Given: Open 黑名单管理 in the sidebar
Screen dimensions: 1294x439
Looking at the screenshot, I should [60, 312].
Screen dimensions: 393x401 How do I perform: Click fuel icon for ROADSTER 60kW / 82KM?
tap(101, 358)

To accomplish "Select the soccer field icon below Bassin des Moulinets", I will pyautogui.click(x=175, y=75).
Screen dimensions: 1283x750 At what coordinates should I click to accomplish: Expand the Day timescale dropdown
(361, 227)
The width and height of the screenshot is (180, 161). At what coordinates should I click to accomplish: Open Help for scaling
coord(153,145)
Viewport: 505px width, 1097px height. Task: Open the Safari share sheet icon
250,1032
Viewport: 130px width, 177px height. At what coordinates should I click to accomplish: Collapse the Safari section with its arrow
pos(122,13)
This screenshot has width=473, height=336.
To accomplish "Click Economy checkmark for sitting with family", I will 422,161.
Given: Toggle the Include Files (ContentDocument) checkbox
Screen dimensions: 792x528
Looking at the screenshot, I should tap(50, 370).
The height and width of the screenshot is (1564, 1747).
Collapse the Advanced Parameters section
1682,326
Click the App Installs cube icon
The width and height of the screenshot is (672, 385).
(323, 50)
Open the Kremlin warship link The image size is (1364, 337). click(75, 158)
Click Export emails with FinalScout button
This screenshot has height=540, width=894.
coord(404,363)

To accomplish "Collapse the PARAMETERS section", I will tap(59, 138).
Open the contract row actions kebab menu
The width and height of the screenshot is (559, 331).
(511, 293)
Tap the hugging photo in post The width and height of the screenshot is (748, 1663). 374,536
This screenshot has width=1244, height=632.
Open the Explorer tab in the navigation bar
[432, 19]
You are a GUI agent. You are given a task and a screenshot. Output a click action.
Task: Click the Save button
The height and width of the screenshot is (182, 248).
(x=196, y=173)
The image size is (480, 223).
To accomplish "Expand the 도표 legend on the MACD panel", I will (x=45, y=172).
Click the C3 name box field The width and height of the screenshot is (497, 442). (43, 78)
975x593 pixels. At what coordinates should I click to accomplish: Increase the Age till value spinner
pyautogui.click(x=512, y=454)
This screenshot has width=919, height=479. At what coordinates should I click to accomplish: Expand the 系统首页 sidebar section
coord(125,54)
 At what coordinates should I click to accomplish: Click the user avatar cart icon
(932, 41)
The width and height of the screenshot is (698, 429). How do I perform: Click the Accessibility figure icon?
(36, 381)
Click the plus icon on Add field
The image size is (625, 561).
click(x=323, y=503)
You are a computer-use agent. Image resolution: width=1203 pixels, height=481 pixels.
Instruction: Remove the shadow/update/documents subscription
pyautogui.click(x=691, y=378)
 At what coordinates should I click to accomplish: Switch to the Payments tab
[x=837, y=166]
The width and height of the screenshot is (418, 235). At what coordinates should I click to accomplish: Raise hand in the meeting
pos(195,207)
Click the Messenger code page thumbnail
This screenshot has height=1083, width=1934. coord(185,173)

*****

EXERCISE AIM:
Duplicate the rows above starting with the line that contains "975x593 pixels. At" and ending with the line that contains "coord(125,54)", including both of those lines.

RESPONSE:
975x593 pixels. At what coordinates should I click to accomplish: Increase the Age till value spinner
pyautogui.click(x=512, y=454)
This screenshot has width=919, height=479. At what coordinates should I click to accomplish: Expand the 系统首页 sidebar section
coord(125,54)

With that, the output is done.